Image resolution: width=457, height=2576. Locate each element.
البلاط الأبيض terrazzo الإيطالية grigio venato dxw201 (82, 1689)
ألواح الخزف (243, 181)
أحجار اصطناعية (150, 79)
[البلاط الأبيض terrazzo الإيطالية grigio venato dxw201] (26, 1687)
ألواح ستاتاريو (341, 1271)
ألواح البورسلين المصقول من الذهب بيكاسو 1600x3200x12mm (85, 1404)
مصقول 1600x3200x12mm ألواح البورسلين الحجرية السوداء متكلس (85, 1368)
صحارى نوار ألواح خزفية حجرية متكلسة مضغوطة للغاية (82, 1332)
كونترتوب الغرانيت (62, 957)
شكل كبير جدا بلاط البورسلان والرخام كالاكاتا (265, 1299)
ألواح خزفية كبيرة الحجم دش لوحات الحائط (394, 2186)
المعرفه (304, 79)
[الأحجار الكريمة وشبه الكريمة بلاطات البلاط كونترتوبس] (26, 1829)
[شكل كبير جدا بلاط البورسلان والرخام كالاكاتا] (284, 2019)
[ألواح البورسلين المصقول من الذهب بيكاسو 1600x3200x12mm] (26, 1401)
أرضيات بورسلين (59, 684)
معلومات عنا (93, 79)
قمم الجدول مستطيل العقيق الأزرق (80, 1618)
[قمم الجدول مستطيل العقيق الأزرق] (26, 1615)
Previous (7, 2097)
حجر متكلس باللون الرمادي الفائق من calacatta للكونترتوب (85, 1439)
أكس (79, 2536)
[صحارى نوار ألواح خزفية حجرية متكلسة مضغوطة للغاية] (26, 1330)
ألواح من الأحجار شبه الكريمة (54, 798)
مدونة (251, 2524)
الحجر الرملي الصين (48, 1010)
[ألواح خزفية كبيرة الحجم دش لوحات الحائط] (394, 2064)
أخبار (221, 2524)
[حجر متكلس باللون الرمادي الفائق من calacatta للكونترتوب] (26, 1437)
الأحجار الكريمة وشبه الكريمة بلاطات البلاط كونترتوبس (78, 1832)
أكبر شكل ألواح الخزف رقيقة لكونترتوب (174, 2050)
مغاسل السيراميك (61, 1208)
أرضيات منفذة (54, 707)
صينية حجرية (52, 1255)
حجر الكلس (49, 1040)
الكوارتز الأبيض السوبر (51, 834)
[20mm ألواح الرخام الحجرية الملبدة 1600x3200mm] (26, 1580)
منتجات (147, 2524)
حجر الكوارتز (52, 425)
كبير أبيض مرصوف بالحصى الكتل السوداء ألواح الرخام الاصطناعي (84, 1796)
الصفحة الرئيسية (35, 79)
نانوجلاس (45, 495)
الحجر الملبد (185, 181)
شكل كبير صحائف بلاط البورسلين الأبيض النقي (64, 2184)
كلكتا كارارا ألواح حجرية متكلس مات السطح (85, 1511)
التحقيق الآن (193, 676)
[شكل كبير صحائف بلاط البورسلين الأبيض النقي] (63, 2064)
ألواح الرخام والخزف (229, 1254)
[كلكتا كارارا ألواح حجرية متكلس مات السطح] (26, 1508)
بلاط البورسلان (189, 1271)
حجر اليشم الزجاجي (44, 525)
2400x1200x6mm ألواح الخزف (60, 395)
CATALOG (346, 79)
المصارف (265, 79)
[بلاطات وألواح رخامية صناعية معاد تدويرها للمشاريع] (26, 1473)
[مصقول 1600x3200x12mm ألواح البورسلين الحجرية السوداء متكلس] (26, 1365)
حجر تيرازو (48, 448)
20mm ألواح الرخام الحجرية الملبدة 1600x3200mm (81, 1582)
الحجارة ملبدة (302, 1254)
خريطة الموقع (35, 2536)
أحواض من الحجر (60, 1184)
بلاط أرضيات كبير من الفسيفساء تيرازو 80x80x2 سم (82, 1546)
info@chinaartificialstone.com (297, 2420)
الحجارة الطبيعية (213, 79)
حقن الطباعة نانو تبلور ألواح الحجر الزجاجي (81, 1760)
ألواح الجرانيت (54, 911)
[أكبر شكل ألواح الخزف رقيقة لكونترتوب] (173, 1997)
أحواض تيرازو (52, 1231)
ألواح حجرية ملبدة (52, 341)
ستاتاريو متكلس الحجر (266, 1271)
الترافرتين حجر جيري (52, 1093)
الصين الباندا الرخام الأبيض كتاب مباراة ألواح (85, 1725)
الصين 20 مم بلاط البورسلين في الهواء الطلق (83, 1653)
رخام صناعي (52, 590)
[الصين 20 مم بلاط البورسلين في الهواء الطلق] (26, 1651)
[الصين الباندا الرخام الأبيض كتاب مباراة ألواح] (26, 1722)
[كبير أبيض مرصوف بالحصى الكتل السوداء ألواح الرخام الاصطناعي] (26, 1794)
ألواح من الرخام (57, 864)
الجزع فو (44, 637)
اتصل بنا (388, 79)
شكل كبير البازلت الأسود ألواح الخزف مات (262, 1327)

------------------------------

Your task is to give back every record exactly.

# [The answer]
Image resolution: width=457, height=2576. Locate each element.
البلاط الأبيض terrazzo الإيطالية grigio venato dxw201 (82, 1689)
ألواح الخزف (243, 181)
أحجار اصطناعية (150, 79)
[البلاط الأبيض terrazzo الإيطالية grigio venato dxw201] (26, 1687)
ألواح ستاتاريو (341, 1271)
ألواح البورسلين المصقول من الذهب بيكاسو 1600x3200x12mm (85, 1404)
مصقول 1600x3200x12mm ألواح البورسلين الحجرية السوداء متكلس (85, 1368)
صحارى نوار ألواح خزفية حجرية متكلسة مضغوطة للغاية (82, 1332)
كونترتوب الغرانيت (62, 957)
شكل كبير جدا بلاط البورسلان والرخام كالاكاتا (265, 1299)
ألواح خزفية كبيرة الحجم دش لوحات الحائط (394, 2186)
المعرفه (304, 79)
[الأحجار الكريمة وشبه الكريمة بلاطات البلاط كونترتوبس] (26, 1829)
[شكل كبير جدا بلاط البورسلان والرخام كالاكاتا] (284, 2019)
[ألواح البورسلين المصقول من الذهب بيكاسو 1600x3200x12mm] (26, 1401)
أرضيات بورسلين (59, 684)
معلومات عنا (93, 79)
قمم الجدول مستطيل العقيق الأزرق (80, 1618)
[قمم الجدول مستطيل العقيق الأزرق] (26, 1615)
Previous (7, 2097)
حجر متكلس باللون الرمادي الفائق من calacatta للكونترتوب (85, 1439)
أكس (79, 2536)
[صحارى نوار ألواح خزفية حجرية متكلسة مضغوطة للغاية] (26, 1330)
ألواح من الأحجار شبه الكريمة (54, 798)
مدونة (251, 2524)
الحجر الرملي الصين (48, 1010)
[ألواح خزفية كبيرة الحجم دش لوحات الحائط] (394, 2064)
أخبار (221, 2524)
[حجر متكلس باللون الرمادي الفائق من calacatta للكونترتوب] (26, 1437)
الأحجار الكريمة وشبه الكريمة بلاطات البلاط كونترتوبس (78, 1832)
أكبر شكل ألواح الخزف رقيقة لكونترتوب (174, 2050)
مغاسل السيراميك (61, 1208)
أرضيات منفذة (54, 707)
صينية حجرية (52, 1255)
حجر الكلس (49, 1040)
الكوارتز الأبيض السوبر (51, 834)
[20mm ألواح الرخام الحجرية الملبدة 1600x3200mm] (26, 1580)
منتجات (147, 2524)
حجر الكوارتز (52, 425)
كبير أبيض مرصوف بالحصى الكتل السوداء ألواح الرخام الاصطناعي (84, 1796)
الصفحة الرئيسية (35, 79)
نانوجلاس (45, 495)
الحجر الملبد (185, 181)
شكل كبير صحائف بلاط البورسلين الأبيض النقي (64, 2184)
كلكتا كارارا ألواح حجرية متكلس مات السطح (85, 1511)
التحقيق الآن (193, 676)
[شكل كبير صحائف بلاط البورسلين الأبيض النقي] (63, 2064)
ألواح الرخام والخزف (229, 1254)
[كلكتا كارارا ألواح حجرية متكلس مات السطح] (26, 1508)
بلاط البورسلان (189, 1271)
حجر اليشم الزجاجي (44, 525)
2400x1200x6mm ألواح الخزف (60, 395)
CATALOG (346, 79)
المصارف (265, 79)
[بلاطات وألواح رخامية صناعية معاد تدويرها للمشاريع] (26, 1473)
[مصقول 1600x3200x12mm ألواح البورسلين الحجرية السوداء متكلس] (26, 1365)
حجر تيرازو (48, 448)
20mm ألواح الرخام الحجرية الملبدة 1600x3200mm (81, 1582)
الحجارة ملبدة (302, 1254)
خريطة الموقع (35, 2536)
أحواض من الحجر (60, 1184)
بلاط أرضيات كبير من الفسيفساء تيرازو 80x80x2 سم (82, 1546)
info@chinaartificialstone.com (297, 2420)
الحجارة الطبيعية (213, 79)
حقن الطباعة نانو تبلور ألواح الحجر الزجاجي (81, 1760)
ألواح الجرانيت (54, 911)
[أكبر شكل ألواح الخزف رقيقة لكونترتوب] (173, 1997)
أحواض تيرازو (52, 1231)
ألواح حجرية ملبدة (52, 341)
ستاتاريو متكلس الحجر (266, 1271)
الترافرتين حجر جيري (52, 1093)
الصين الباندا الرخام الأبيض كتاب مباراة ألواح (85, 1725)
الصين 20 مم بلاط البورسلين في الهواء الطلق (83, 1653)
رخام صناعي (52, 590)
[الصين 20 مم بلاط البورسلين في الهواء الطلق] (26, 1651)
[الصين الباندا الرخام الأبيض كتاب مباراة ألواح] (26, 1722)
[كبير أبيض مرصوف بالحصى الكتل السوداء ألواح الرخام الاصطناعي] (26, 1794)
ألواح من الرخام (57, 864)
الجزع فو (44, 637)
اتصل بنا (388, 79)
شكل كبير البازلت الأسود ألواح الخزف مات (262, 1327)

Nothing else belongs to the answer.